The research addresses two intertwined challenges of architectural and urban imagination in the age of AI: the feedback loop of cultural biases and stereotypes that are inherent to the internet-sourced training datasets of generative AI models, and the devaluation of artistic authenticity based on experiential thoughts of our physical surroundings. Both urge us to contextualize AI by embedding our critical observations into its synthetic urban imagination. The project brought me to Kansai, Japan, a densely urbanized region that are globally known for historical landmarks of tourist sites, with few online traces of its contemporary urban forms compared to the Tokyo-centric imaginaries of Japanese urbanism.

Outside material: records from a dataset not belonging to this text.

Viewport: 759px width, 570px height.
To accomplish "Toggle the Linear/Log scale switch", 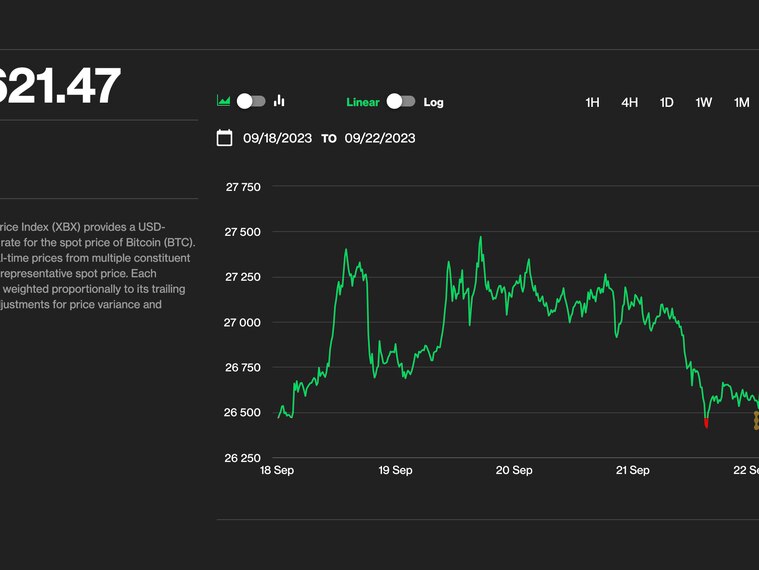I will (401, 102).
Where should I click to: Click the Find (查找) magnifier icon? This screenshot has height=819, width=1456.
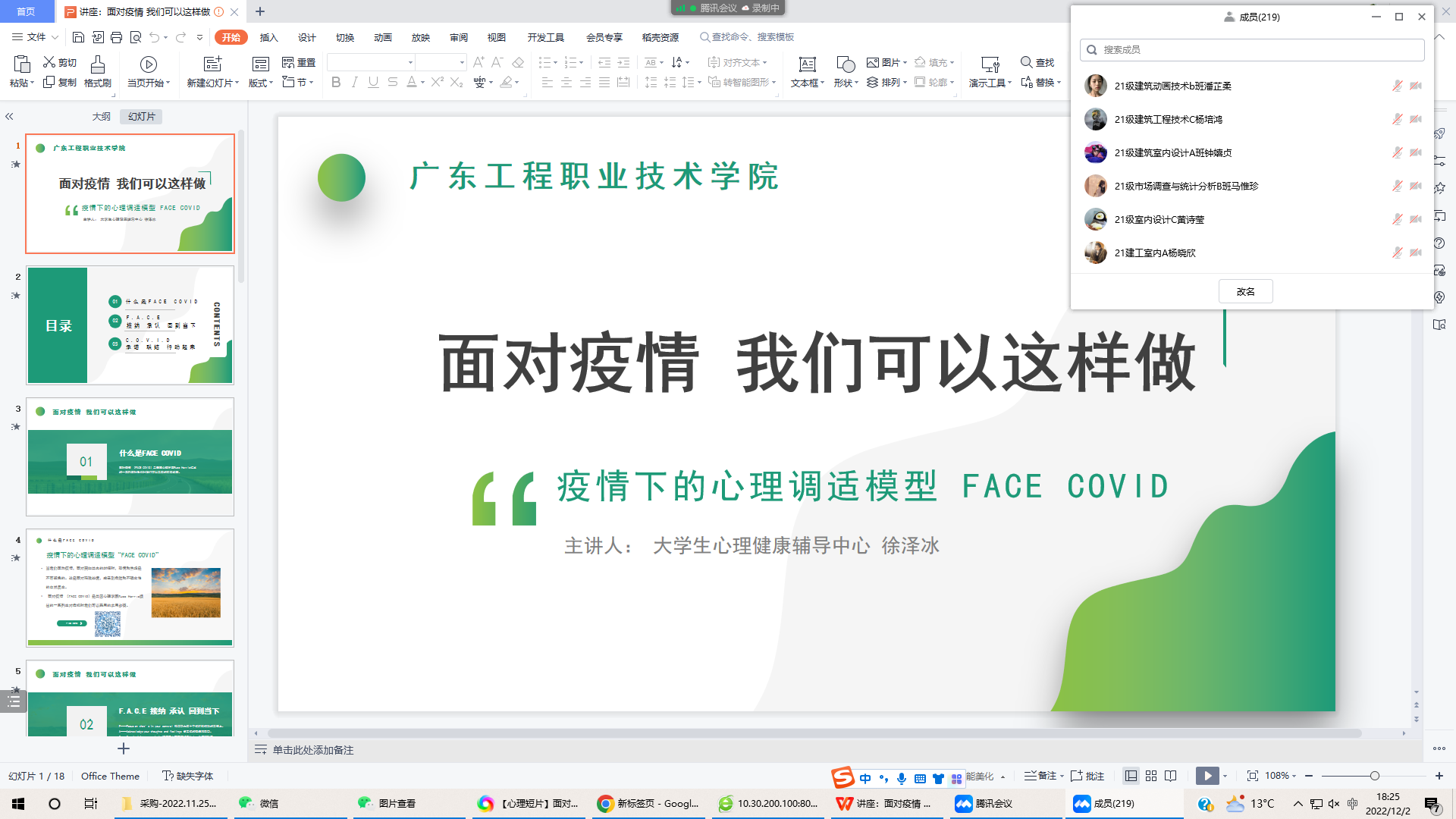[x=1026, y=62]
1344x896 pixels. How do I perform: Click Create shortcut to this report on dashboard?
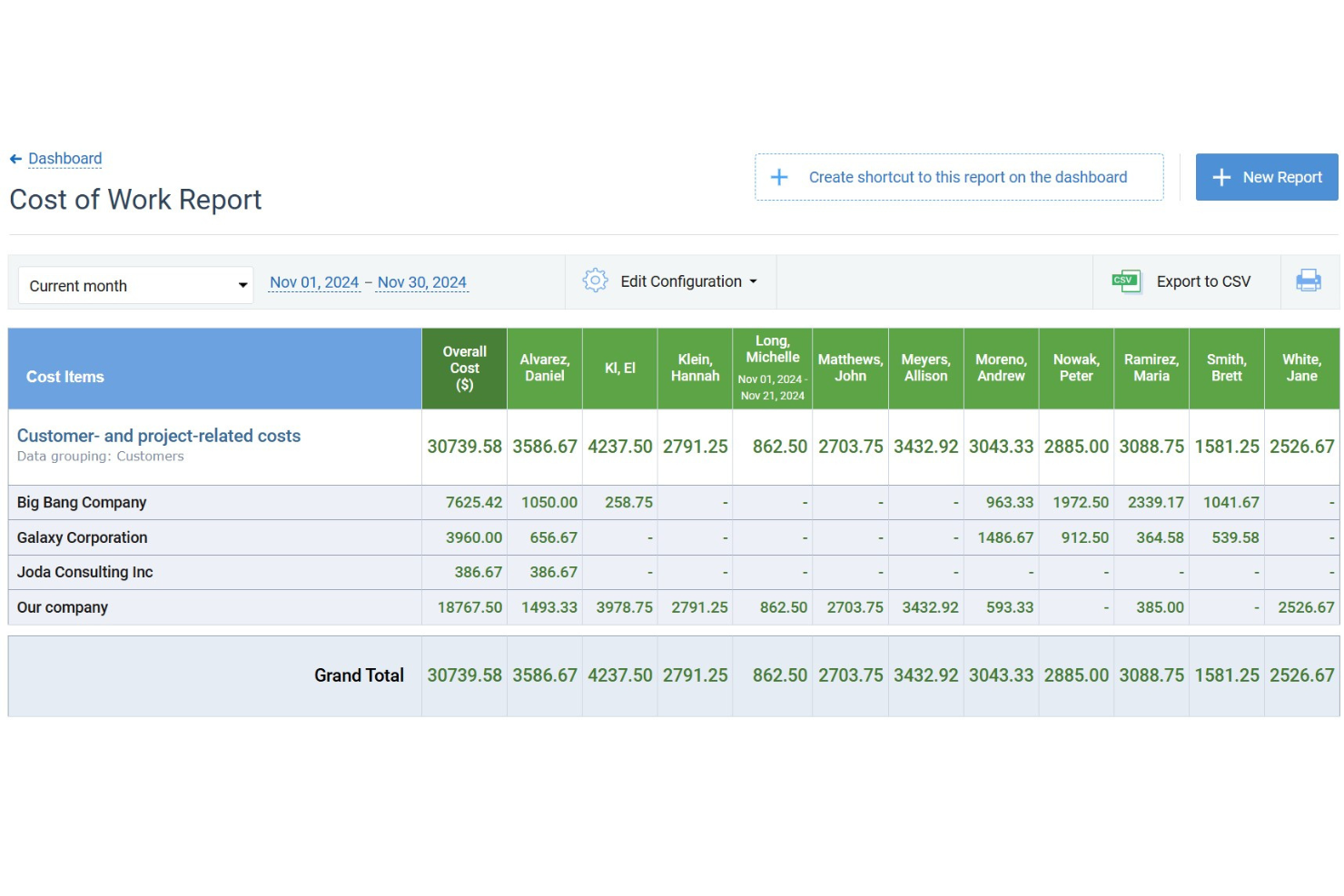click(966, 177)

'Urban space in Japan' samples generated by Stable Diffusion v1.5

Based on my interrogation for AI-generated stereotypes of Japanese urban housing, infrastructural systems, public spaces, and commercial typologies, my field research captured 1000+ scenes of local counter-narratives across Osaka, Nara, Kyoto, Kobe, and satellite towns in between. 300 photos are selected to to cover the underrepresented urban identities from the generic AI imagery, including the mixed-form housing blocks of apartment buildings and detached houses with storefronts, urban facilities and pop-up activities under highway bridges, various forms of shopping arcades, semi-indoor urbanism of megastructure transit hubs, and pocket-size rice paddies within suburban housing blocks.

300 selected photos with location marks.

The training takes Stable Diffusion XL as the base model and applies LoRA embedding method for flexibility. Each photo is captioned with essential information of its spatial composition and focused typologies (e.g. a photo of an elevated plaza in front of a megastructure complex), yet leaving out the exact programs or urban functions for AI to recompose. The resulting models incorporeate my training datasets into alternative imaginaries of a 'Kansai City', often with unexpected scenes of remixed and recomposed urban spatial forms.